[Start Records for this task]

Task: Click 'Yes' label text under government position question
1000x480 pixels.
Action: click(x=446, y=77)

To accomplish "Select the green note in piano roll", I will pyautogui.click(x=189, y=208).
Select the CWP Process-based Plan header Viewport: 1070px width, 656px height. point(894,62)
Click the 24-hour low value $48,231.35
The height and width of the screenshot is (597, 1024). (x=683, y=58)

[End Records for this task]
[Start Records for this task]

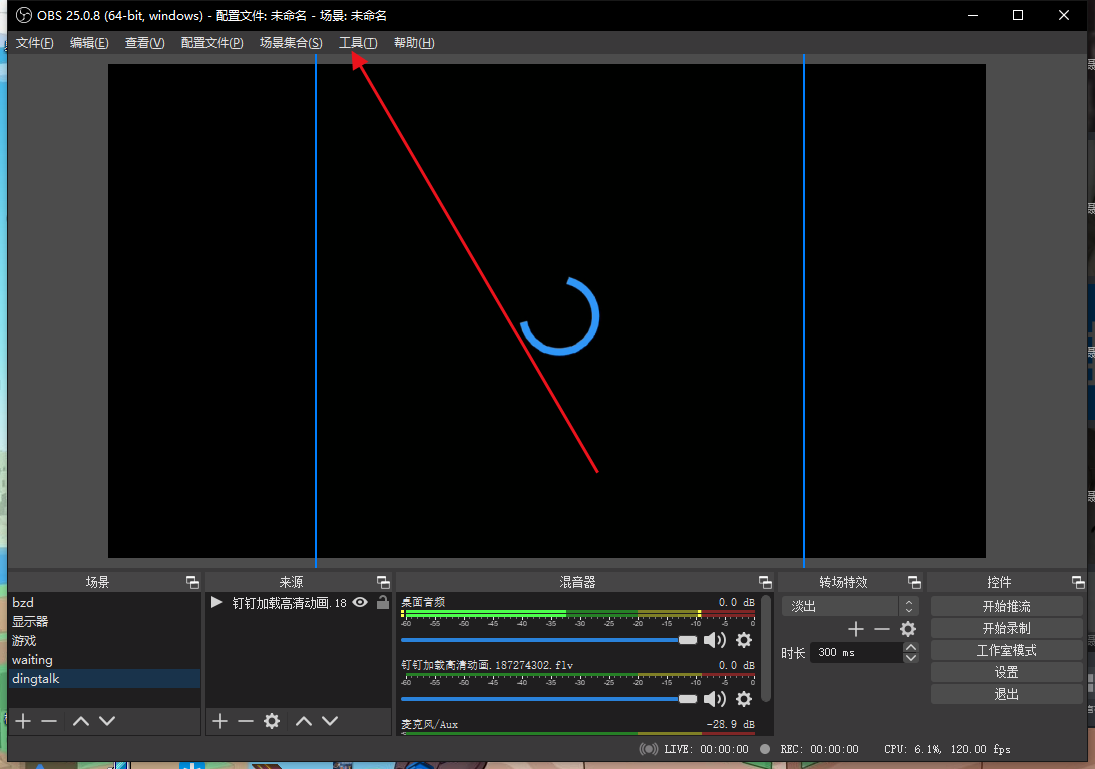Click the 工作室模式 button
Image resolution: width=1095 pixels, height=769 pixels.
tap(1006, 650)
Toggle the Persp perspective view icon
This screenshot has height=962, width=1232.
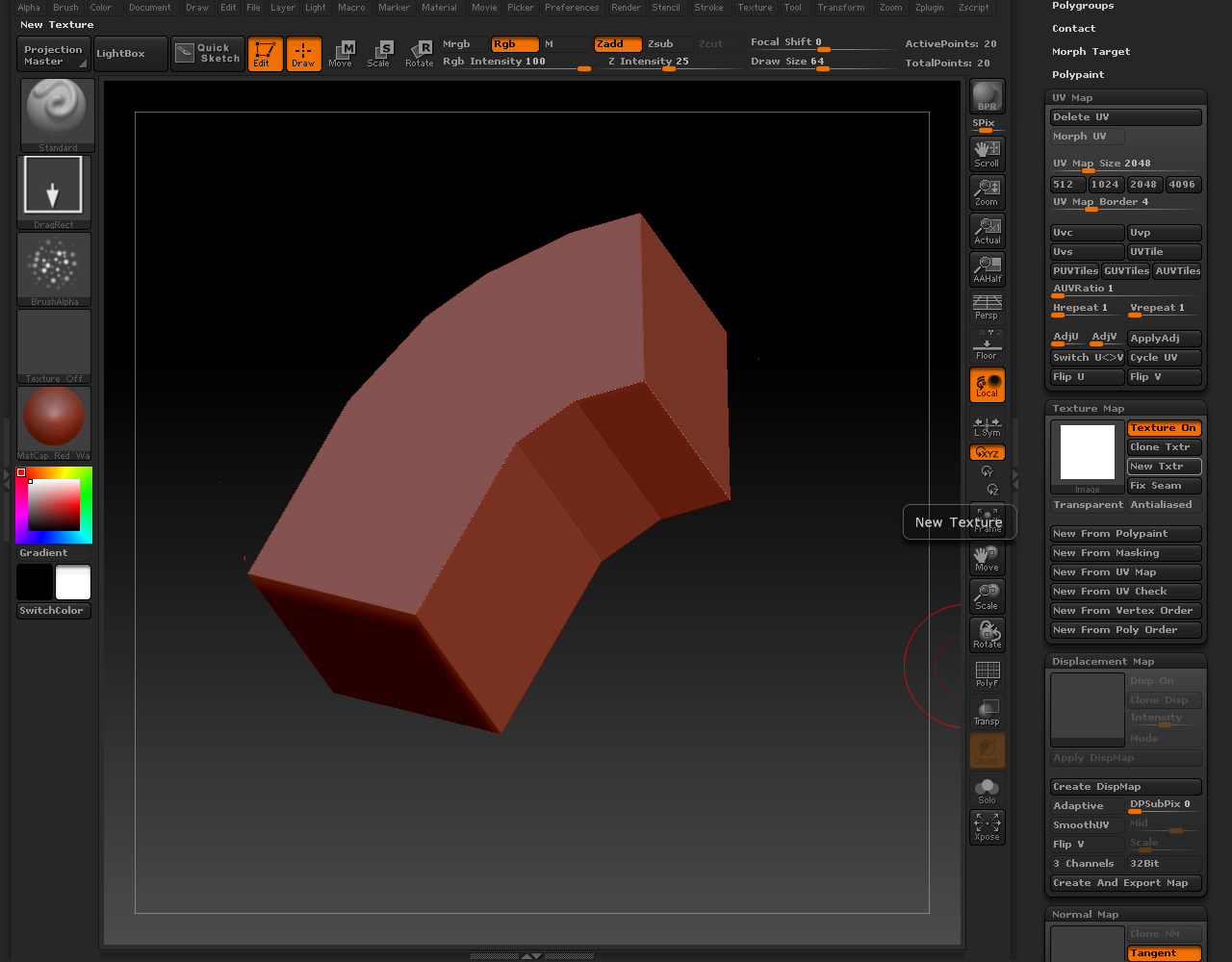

[End Records for this task]

Exercise objective -> Reproduce the data starting at the line containing "will pyautogui.click(x=189, y=208)." and ending at the line containing "The height and", swapping "header" for "title bar" and leaving everything else as it is.

Response to this task ->
To accomplish "Select the green note in piano roll", I will pyautogui.click(x=189, y=208).
Select the CWP Process-based Plan title bar Viewport: 1070px width, 656px height. point(894,62)
Click the 24-hour low value $48,231.35
The height and width of the screenshot is (597, 1024). (x=683, y=58)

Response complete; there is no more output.